This situation resulted from their disobedience to the LORD. Had there been faith, a single man could have stopped the enemy (2Sam 23:11-12). But sin makes weak. The people have been disobedient to the LORD in their ways and actions (verse 18). These have not been superficial deviations, but are deep in the heart. Therefore, the judgments must strike the heart.
19 - 22 The Soul Struggle of Jeremiah
19 My soul, my soul! I am in anguish! Oh, my heart!
My heart is pounding in me;
I cannot be silent,
Because you have heard, O my soul,
The sound of the trumpet,
The alarm of war.
20 Disaster on disaster is proclaimed,
For the whole land is devastated;
Suddenly my tents are devastated,
My curtains in an instant.
21 How long must I see the standard
And hear the sound of the trumpet?
22 “For My people are foolish,
They know Me not;
They are stupid children
And have no understanding.
They are shrewd to do evil,
But to do good they do not know.”
Jeremiah is fully involved in his message (verse 19). He experiences what he preaches. He experiences the weight of it and is weighed down by it. It touches him deep inside. His bowels get upset and his heart is restless at the sight of the misery that is coming. It is impossible for him to remain silent about it. He must pass it on to warn. He hears the trumpet call and the shouts of the enemy armies. In this way he makes himself one with the people, the remnant in which the Spirit of Christ is. He is weighed down by the wicked condition of the people and experiences God’s anger over it. He represents the voice of the faithful remnant. It is the language of the book of Psalms.

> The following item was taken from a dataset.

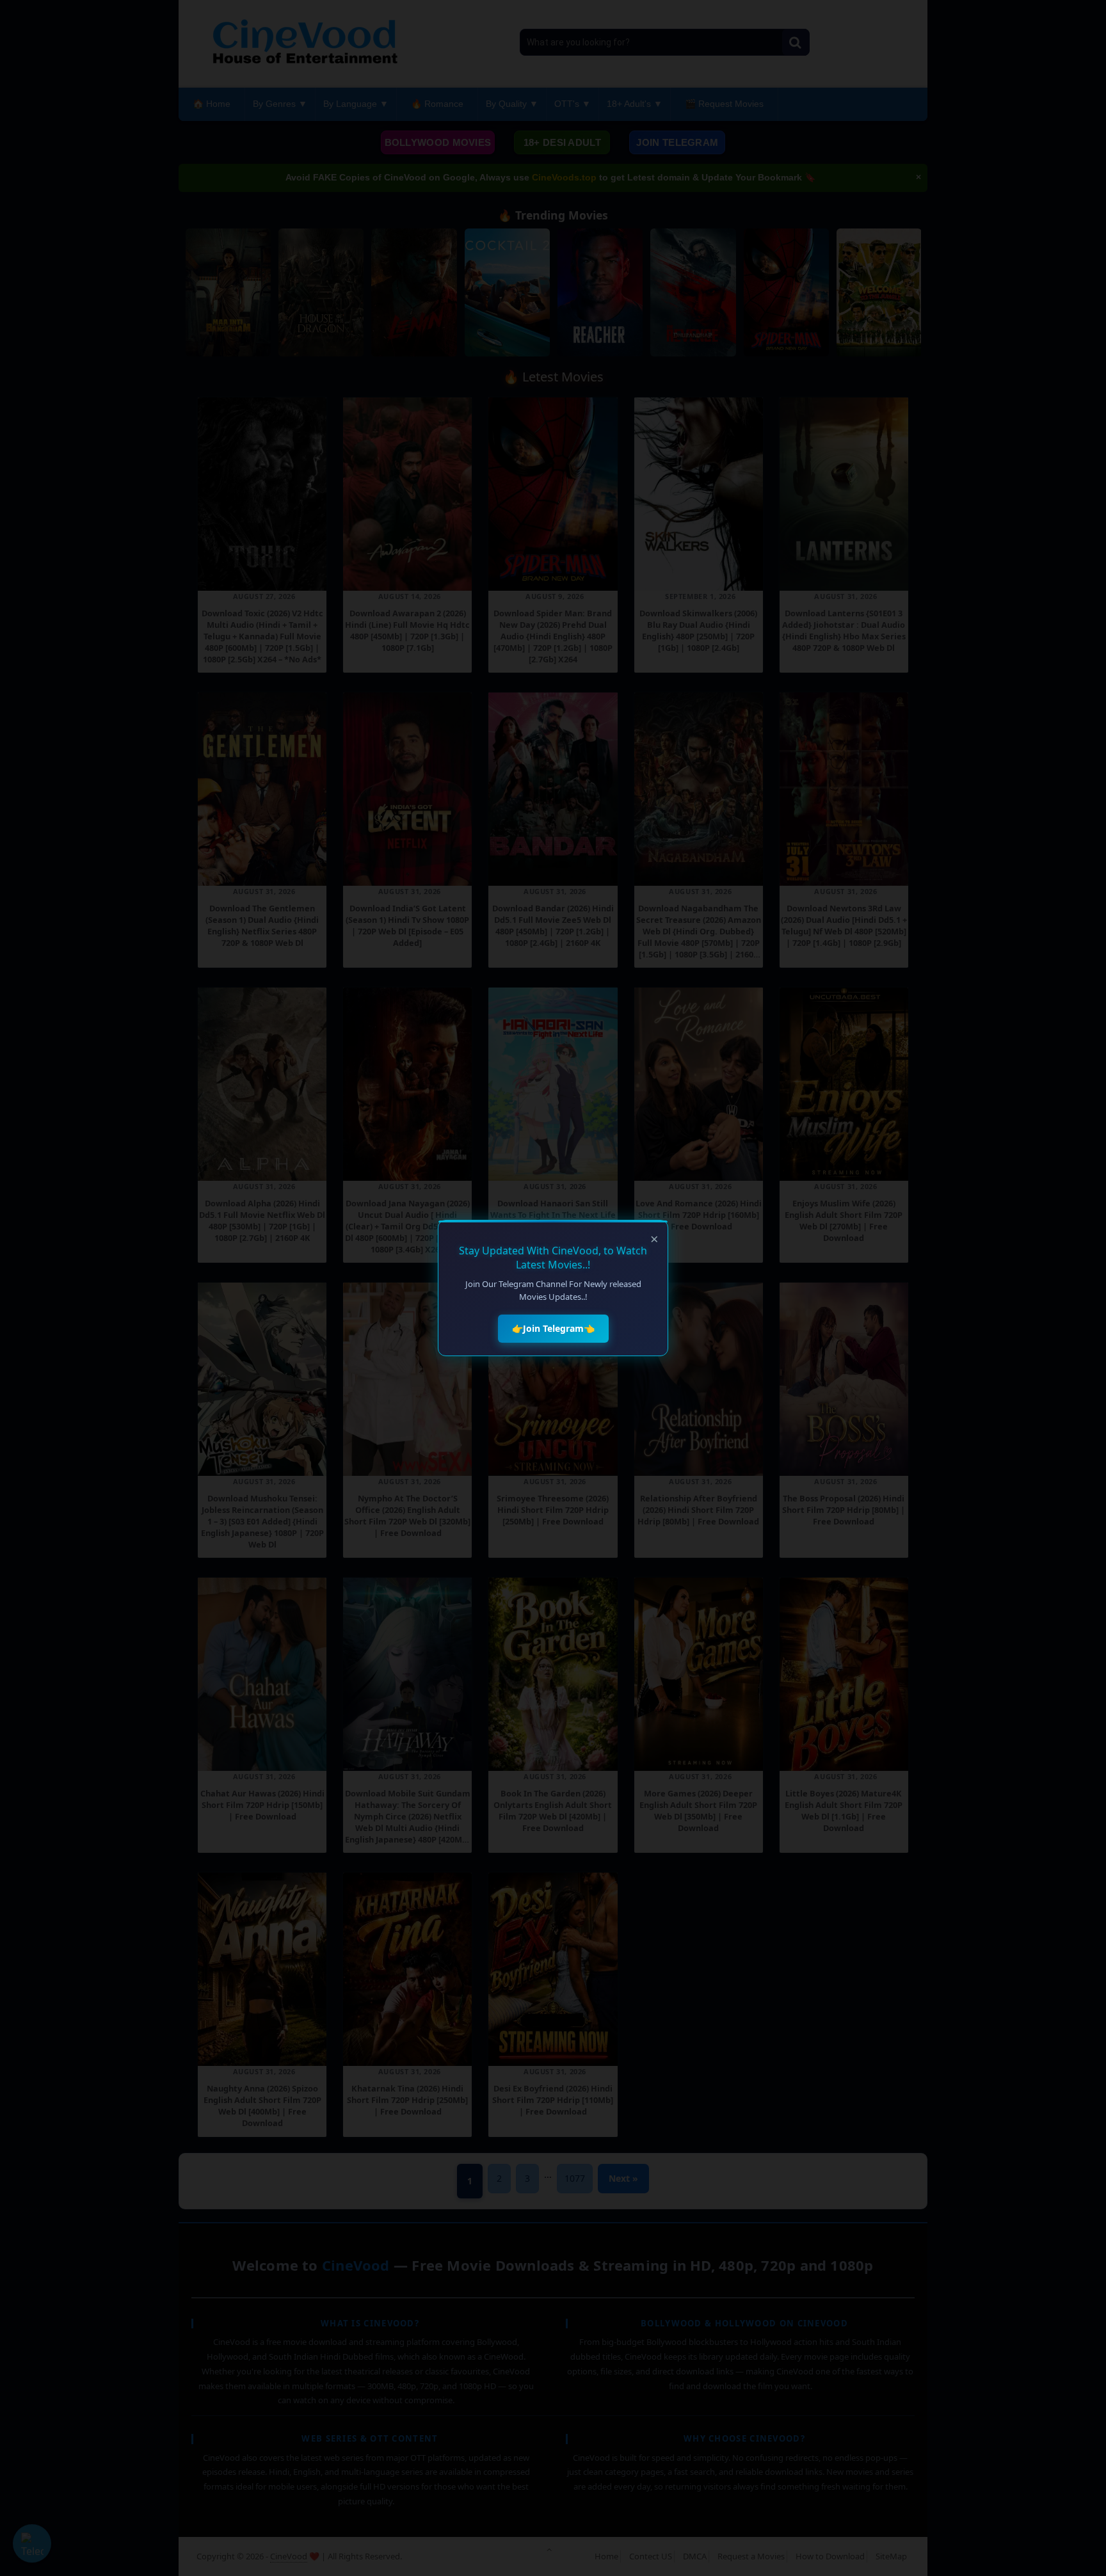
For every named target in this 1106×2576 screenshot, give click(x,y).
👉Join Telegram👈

In the spirit, he sees how disaster on disaster occurs (verse 20). There are reports of one calamity after another, just like the messengers who come to Job. One hasn’t finished telling him about the calamity or the next one is already arriving with a new message of doom (Job 1:13-19). The whole land is destroyed by the enemy. In an instant, any family life in tents has become impossible because the tents have been destroyed. Jeremiah speaks of “my tents”, so much concerned is he with the people. He empathizes completely with the approaching horrors.
He asks the LORD how long he has to watch the enemy has the say (verse 21). The question “how long” is also common in Psalms. His suffering shows a deep patriotism that no one feels as he does. Fellowship with God and obedience to His service always deepen the servant’s sensitivity. How can this man, so deeply concerned with the fate of his people, later be accused of treason?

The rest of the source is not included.